_About this exercise_. Reproduce every one of the following entries word for word, with nothing altered, added, or left out.

******

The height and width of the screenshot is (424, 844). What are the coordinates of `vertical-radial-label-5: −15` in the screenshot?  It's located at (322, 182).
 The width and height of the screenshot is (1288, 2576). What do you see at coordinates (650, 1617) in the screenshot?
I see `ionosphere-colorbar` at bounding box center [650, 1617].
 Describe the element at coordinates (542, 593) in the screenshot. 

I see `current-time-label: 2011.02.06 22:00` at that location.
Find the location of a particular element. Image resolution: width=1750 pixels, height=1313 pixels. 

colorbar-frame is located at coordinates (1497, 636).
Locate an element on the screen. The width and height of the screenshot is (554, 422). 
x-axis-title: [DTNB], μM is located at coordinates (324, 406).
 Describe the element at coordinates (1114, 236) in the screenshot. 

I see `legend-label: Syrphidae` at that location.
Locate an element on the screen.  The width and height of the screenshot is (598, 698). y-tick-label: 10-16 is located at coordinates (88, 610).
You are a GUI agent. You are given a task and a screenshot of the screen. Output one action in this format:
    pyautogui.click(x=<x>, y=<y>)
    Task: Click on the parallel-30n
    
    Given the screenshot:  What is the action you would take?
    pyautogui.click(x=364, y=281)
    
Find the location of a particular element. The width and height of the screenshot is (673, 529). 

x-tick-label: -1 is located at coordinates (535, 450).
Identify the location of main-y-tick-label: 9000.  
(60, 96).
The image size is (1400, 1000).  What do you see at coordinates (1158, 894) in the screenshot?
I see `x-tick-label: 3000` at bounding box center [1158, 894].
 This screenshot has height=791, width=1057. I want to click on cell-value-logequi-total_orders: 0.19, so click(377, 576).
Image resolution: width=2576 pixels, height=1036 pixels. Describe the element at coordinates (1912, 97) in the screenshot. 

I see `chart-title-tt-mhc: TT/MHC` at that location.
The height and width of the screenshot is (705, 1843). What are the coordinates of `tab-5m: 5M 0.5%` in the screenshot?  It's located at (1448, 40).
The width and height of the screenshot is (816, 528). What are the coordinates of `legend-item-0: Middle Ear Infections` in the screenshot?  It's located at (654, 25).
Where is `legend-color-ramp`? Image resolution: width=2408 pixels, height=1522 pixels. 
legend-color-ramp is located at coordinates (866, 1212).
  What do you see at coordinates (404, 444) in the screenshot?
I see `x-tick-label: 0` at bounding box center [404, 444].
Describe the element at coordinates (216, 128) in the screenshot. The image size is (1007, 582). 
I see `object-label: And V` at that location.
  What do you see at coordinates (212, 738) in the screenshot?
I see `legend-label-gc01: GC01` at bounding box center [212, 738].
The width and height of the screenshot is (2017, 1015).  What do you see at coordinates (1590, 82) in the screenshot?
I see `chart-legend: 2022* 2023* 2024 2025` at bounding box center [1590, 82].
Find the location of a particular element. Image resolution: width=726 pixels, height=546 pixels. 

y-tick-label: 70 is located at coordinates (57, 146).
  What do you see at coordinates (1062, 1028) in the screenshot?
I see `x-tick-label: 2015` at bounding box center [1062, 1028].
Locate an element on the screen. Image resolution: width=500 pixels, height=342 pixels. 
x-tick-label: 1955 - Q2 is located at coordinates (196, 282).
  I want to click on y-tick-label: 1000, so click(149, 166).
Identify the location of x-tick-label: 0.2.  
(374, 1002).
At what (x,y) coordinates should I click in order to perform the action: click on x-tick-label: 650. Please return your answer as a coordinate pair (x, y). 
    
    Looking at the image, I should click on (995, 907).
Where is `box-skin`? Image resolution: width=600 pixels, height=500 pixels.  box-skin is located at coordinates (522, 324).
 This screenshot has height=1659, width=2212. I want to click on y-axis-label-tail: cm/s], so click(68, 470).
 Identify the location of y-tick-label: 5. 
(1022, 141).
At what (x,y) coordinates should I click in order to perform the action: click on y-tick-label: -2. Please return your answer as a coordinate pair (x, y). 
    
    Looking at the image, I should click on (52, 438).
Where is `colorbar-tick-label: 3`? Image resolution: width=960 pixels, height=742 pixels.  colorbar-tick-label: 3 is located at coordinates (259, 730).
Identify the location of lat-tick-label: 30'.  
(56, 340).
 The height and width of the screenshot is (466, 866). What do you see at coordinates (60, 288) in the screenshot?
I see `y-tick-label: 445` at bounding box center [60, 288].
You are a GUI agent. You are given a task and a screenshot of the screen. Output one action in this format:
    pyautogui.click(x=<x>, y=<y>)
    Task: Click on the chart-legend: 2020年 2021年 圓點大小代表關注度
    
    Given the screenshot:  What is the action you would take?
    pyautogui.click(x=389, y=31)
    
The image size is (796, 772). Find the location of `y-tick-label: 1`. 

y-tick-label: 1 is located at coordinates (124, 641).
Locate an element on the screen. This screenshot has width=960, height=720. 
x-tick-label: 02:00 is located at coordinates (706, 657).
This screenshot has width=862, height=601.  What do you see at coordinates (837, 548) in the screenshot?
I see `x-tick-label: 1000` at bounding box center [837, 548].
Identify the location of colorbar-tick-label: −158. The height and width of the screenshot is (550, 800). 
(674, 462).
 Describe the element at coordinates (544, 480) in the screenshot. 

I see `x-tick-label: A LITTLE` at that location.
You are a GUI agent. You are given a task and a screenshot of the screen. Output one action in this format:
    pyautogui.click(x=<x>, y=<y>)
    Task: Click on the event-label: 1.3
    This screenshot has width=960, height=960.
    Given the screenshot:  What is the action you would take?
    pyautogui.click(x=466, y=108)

******

_Reply_.
The height and width of the screenshot is (424, 844). What are the coordinates of `vertical-radial-label-5: −15` in the screenshot?  It's located at (322, 182).
 The width and height of the screenshot is (1288, 2576). What do you see at coordinates (650, 1617) in the screenshot?
I see `ionosphere-colorbar` at bounding box center [650, 1617].
 Describe the element at coordinates (542, 593) in the screenshot. 

I see `current-time-label: 2011.02.06 22:00` at that location.
Find the location of a particular element. Image resolution: width=1750 pixels, height=1313 pixels. 

colorbar-frame is located at coordinates (1497, 636).
Locate an element on the screen. The width and height of the screenshot is (554, 422). 
x-axis-title: [DTNB], μM is located at coordinates (324, 406).
 Describe the element at coordinates (1114, 236) in the screenshot. 

I see `legend-label: Syrphidae` at that location.
Locate an element on the screen.  The width and height of the screenshot is (598, 698). y-tick-label: 10-16 is located at coordinates (88, 610).
You are a GUI agent. You are given a task and a screenshot of the screen. Output one action in this format:
    pyautogui.click(x=<x>, y=<y>)
    Task: Click on the parallel-30n
    
    Given the screenshot:  What is the action you would take?
    pyautogui.click(x=364, y=281)
    
Find the location of a particular element. The width and height of the screenshot is (673, 529). 

x-tick-label: -1 is located at coordinates (535, 450).
Identify the location of main-y-tick-label: 9000.  
(60, 96).
The image size is (1400, 1000).  What do you see at coordinates (1158, 894) in the screenshot?
I see `x-tick-label: 3000` at bounding box center [1158, 894].
 This screenshot has height=791, width=1057. I want to click on cell-value-logequi-total_orders: 0.19, so click(377, 576).
Image resolution: width=2576 pixels, height=1036 pixels. Describe the element at coordinates (1912, 97) in the screenshot. 

I see `chart-title-tt-mhc: TT/MHC` at that location.
The height and width of the screenshot is (705, 1843). What are the coordinates of `tab-5m: 5M 0.5%` in the screenshot?  It's located at (1448, 40).
The width and height of the screenshot is (816, 528). What are the coordinates of `legend-item-0: Middle Ear Infections` in the screenshot?  It's located at (654, 25).
Where is `legend-color-ramp`? Image resolution: width=2408 pixels, height=1522 pixels. 
legend-color-ramp is located at coordinates (866, 1212).
  What do you see at coordinates (404, 444) in the screenshot?
I see `x-tick-label: 0` at bounding box center [404, 444].
Describe the element at coordinates (216, 128) in the screenshot. The image size is (1007, 582). 
I see `object-label: And V` at that location.
  What do you see at coordinates (212, 738) in the screenshot?
I see `legend-label-gc01: GC01` at bounding box center [212, 738].
The width and height of the screenshot is (2017, 1015).  What do you see at coordinates (1590, 82) in the screenshot?
I see `chart-legend: 2022* 2023* 2024 2025` at bounding box center [1590, 82].
Find the location of a particular element. Image resolution: width=726 pixels, height=546 pixels. 

y-tick-label: 70 is located at coordinates (57, 146).
  What do you see at coordinates (1062, 1028) in the screenshot?
I see `x-tick-label: 2015` at bounding box center [1062, 1028].
Locate an element on the screen. Image resolution: width=500 pixels, height=342 pixels. 
x-tick-label: 1955 - Q2 is located at coordinates (196, 282).
  I want to click on y-tick-label: 1000, so click(149, 166).
Identify the location of x-tick-label: 0.2.  
(374, 1002).
At what (x,y) coordinates should I click in order to perform the action: click on x-tick-label: 650. Please return your answer as a coordinate pair (x, y). 
    
    Looking at the image, I should click on (995, 907).
Where is `box-skin`? Image resolution: width=600 pixels, height=500 pixels.  box-skin is located at coordinates (522, 324).
 This screenshot has height=1659, width=2212. I want to click on y-axis-label-tail: cm/s], so click(68, 470).
 Identify the location of y-tick-label: 5. 
(1022, 141).
At what (x,y) coordinates should I click in order to perform the action: click on y-tick-label: -2. Please return your answer as a coordinate pair (x, y). 
    
    Looking at the image, I should click on (52, 438).
Where is `colorbar-tick-label: 3`? Image resolution: width=960 pixels, height=742 pixels.  colorbar-tick-label: 3 is located at coordinates (259, 730).
Identify the location of lat-tick-label: 30'.  
(56, 340).
 The height and width of the screenshot is (466, 866). What do you see at coordinates (60, 288) in the screenshot?
I see `y-tick-label: 445` at bounding box center [60, 288].
You are a GUI agent. You are given a task and a screenshot of the screen. Output one action in this format:
    pyautogui.click(x=<x>, y=<y>)
    Task: Click on the chart-legend: 2020年 2021年 圓點大小代表關注度
    
    Given the screenshot:  What is the action you would take?
    pyautogui.click(x=389, y=31)
    
The image size is (796, 772). Find the location of `y-tick-label: 1`. 

y-tick-label: 1 is located at coordinates (124, 641).
Locate an element on the screen. This screenshot has width=960, height=720. 
x-tick-label: 02:00 is located at coordinates (706, 657).
This screenshot has width=862, height=601.  What do you see at coordinates (837, 548) in the screenshot?
I see `x-tick-label: 1000` at bounding box center [837, 548].
Identify the location of colorbar-tick-label: −158. The height and width of the screenshot is (550, 800). 
(674, 462).
 Describe the element at coordinates (544, 480) in the screenshot. 

I see `x-tick-label: A LITTLE` at that location.
You are a GUI agent. You are given a task and a screenshot of the screen. Output one action in this format:
    pyautogui.click(x=<x>, y=<y>)
    Task: Click on the event-label: 1.3
    This screenshot has width=960, height=960.
    Given the screenshot:  What is the action you would take?
    pyautogui.click(x=466, y=108)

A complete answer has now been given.